== Aim of the task ==
In the Straits Echo Press post below, reproduce the passage word for word, beginning at "My Straits Echo" and stopping after "this 32-year run).".
* start Excerpted text *
Friday, 28 December 2012

My Straits Echo Press days

For a very long time, people used to think that I worked at The Star newspaper. This misconception arose because of my chess articles that had been appearing regularly in the newspaper since 1980 (give or take several stops and starts during this 32-year run).

But no, I was never a staff of this newspaper. I was only a contracted writer, a freelancer for them, with the sole objective of writing about chess. All this stopped in March this year when I was politely informed by the Star2 editor, incidentally an old friend from Penang who also happened to be an ex-colleague from my days at the Ban Hin Lee Bank, that this was an editorial decision to change direction.

(By the way, I do not know who were responsible for making this "editorial decision" jointly or individually but it occurred just a few weeks before the infamous Erykah Badu incident in the newspaper that saw this editor and another fella suspended before being transferred later to other duties in the organisation. Of course, this is another story altogether.)

So let me reiterate: I was never a staff of The Star. I was never offered benefits which the newspaper's management had given to their staff. When the newspaper listed on the Kuala Lumpur Stock Exchange, I did not expect nor was I offered any pink form. When the newspaper celebrated its anniversaries, I did not expect nor was I ever invited to any of their functions in Penang. But I was invited once to a "meet the contributors" function in Petaling Jaya that I had to decline because I couldn't travel down from Penang on that day. And while the newspaper gave salary increments and bonuses to their staff, my once-in-a-blue moon adjustment came at the whims and fancies of the newspaper's management. Mine was strictly a contract to write a regular chess column for them. If I write, I get paid; if I don't write, I don't get paid. That was all: a very simple arrangement.
* end Excerpted text *
* start Material *
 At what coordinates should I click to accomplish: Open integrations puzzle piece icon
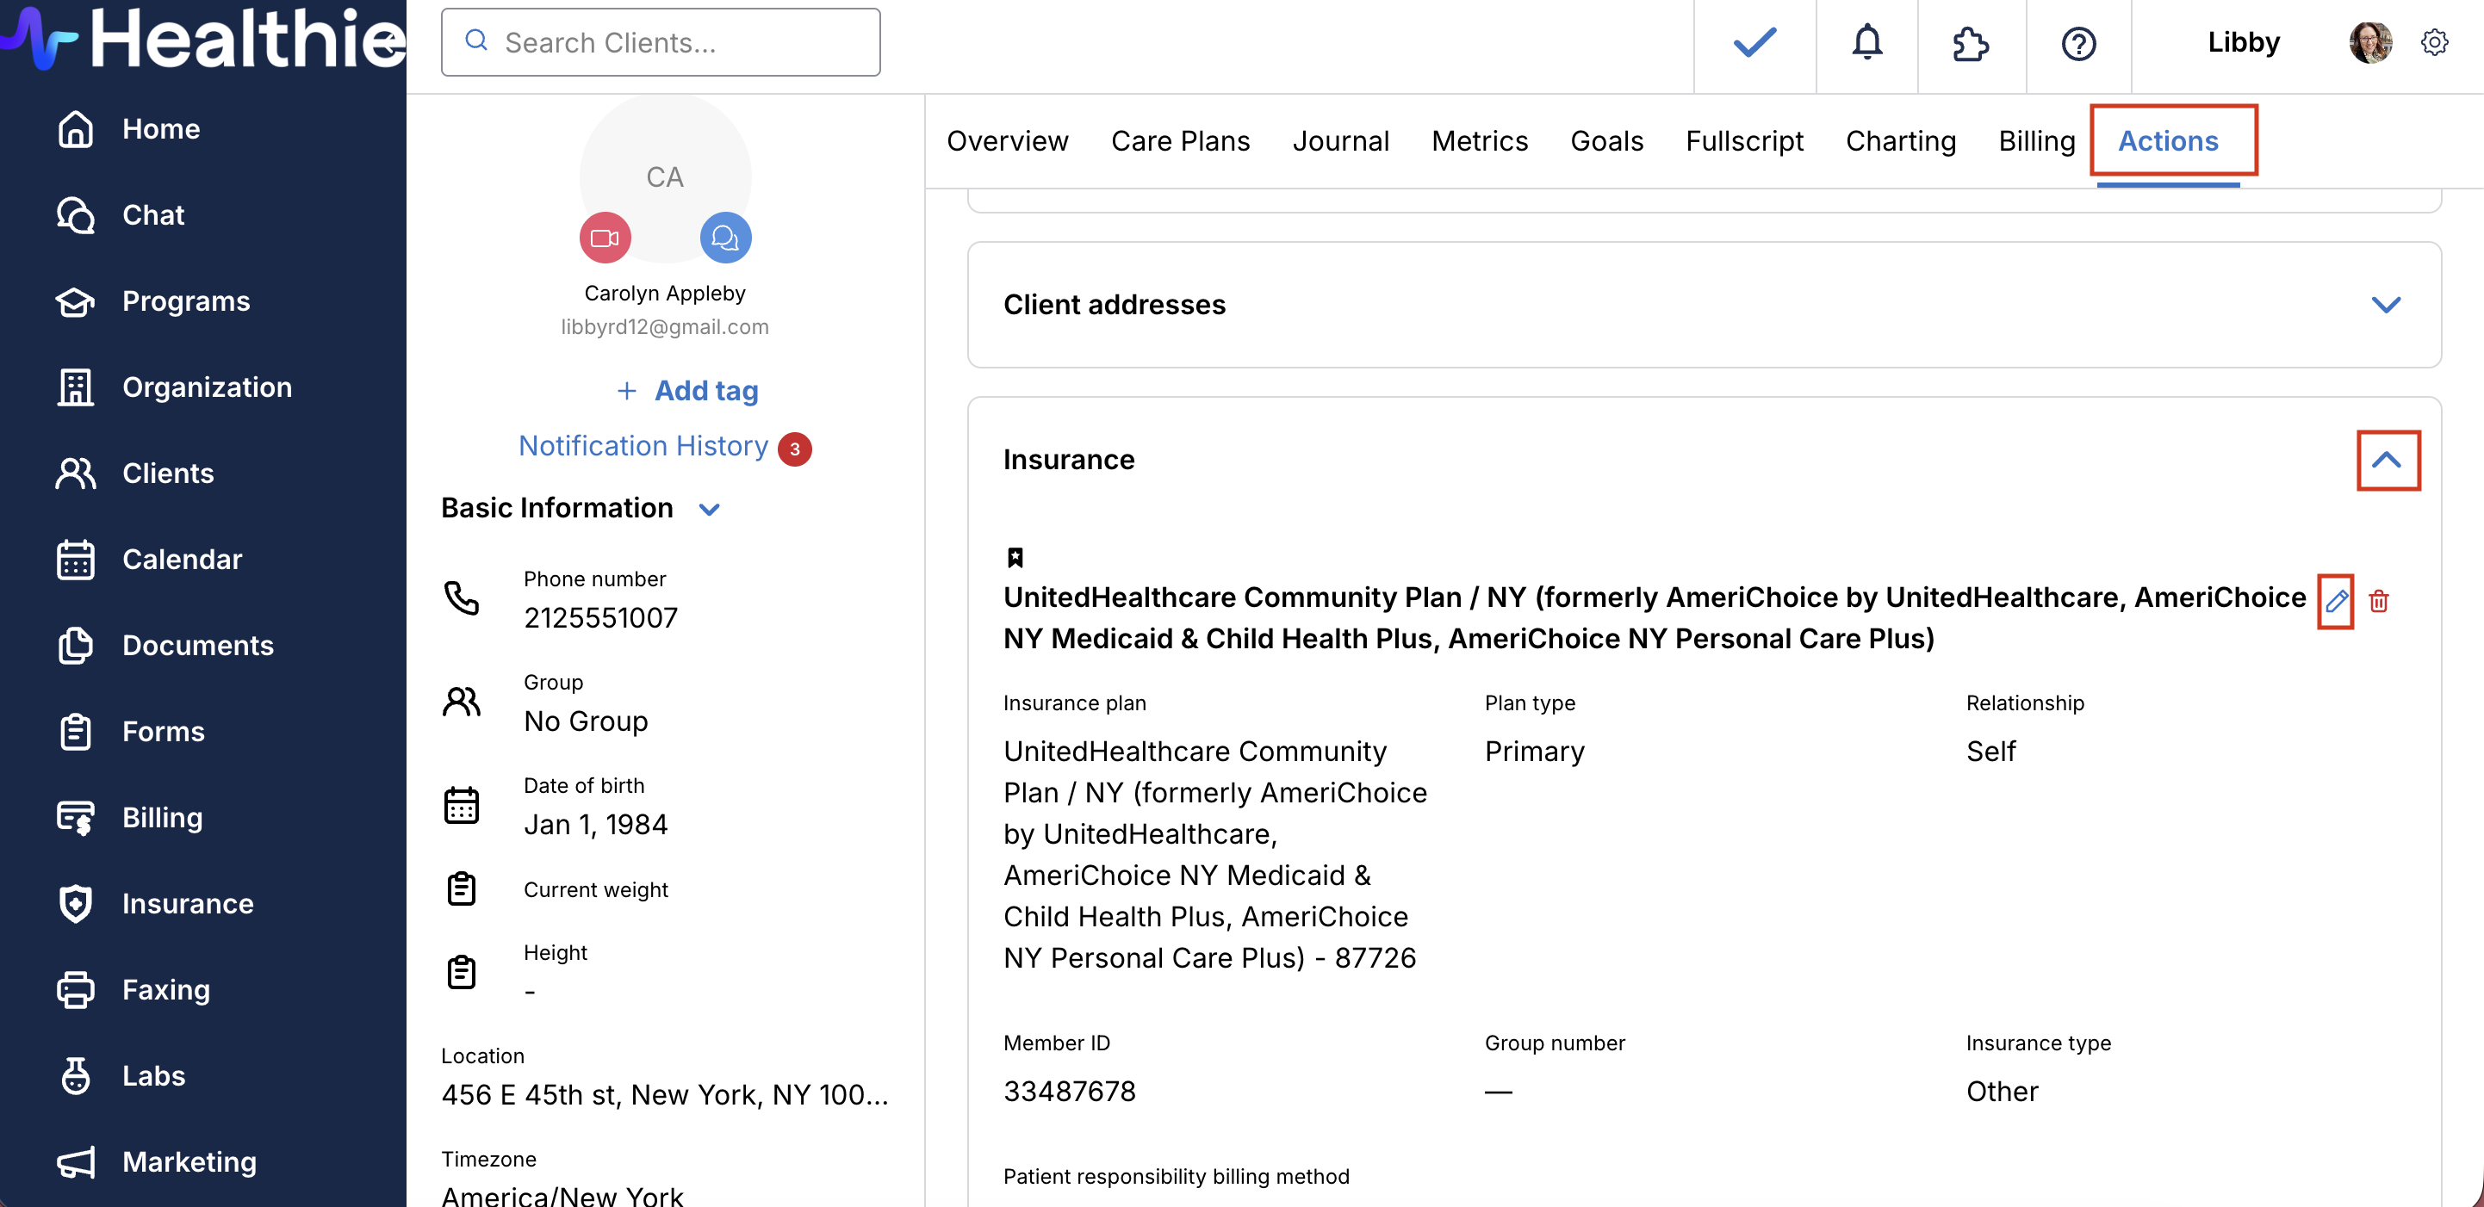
* end Material *
== Complete output ==
My Straits Echo Press days

For a very long time, people used to think that I worked at The Star newspaper. This misconception arose because of my chess articles that had been appearing regularly in the newspaper since 1980 (give or take several stops and starts during this 32-year run).